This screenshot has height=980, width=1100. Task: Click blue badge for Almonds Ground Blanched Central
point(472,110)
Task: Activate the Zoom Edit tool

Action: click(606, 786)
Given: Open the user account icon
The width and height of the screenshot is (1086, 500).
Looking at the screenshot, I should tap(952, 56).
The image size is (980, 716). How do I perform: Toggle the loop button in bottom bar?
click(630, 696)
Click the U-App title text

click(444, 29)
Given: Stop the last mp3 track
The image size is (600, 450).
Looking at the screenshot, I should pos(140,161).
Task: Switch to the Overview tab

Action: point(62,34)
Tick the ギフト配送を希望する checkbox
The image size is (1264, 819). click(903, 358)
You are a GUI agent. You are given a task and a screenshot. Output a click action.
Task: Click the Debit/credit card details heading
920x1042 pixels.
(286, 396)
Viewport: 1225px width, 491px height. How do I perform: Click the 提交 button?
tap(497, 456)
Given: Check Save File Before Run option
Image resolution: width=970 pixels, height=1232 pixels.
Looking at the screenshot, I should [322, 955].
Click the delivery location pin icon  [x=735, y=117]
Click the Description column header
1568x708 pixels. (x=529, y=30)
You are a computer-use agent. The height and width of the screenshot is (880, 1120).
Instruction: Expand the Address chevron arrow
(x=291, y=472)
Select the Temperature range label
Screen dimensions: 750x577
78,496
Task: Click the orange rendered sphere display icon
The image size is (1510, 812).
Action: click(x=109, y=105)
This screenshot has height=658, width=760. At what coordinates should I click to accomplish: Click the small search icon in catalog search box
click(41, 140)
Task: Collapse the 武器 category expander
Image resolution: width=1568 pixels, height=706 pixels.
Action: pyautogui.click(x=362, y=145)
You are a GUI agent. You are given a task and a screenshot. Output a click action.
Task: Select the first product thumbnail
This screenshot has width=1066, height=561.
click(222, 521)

==*==

◆ What is being asked
In the listing above, the line with "Image resolution: width=1568" starts the part to copy. Copy it through the last line exactly, with nothing else.

◆ Expected answer
Image resolution: width=1568 pixels, height=706 pixels.
Action: pyautogui.click(x=362, y=145)
You are a GUI agent. You are given a task and a screenshot. Output a click action.
Task: Select the first product thumbnail
This screenshot has width=1066, height=561.
click(222, 521)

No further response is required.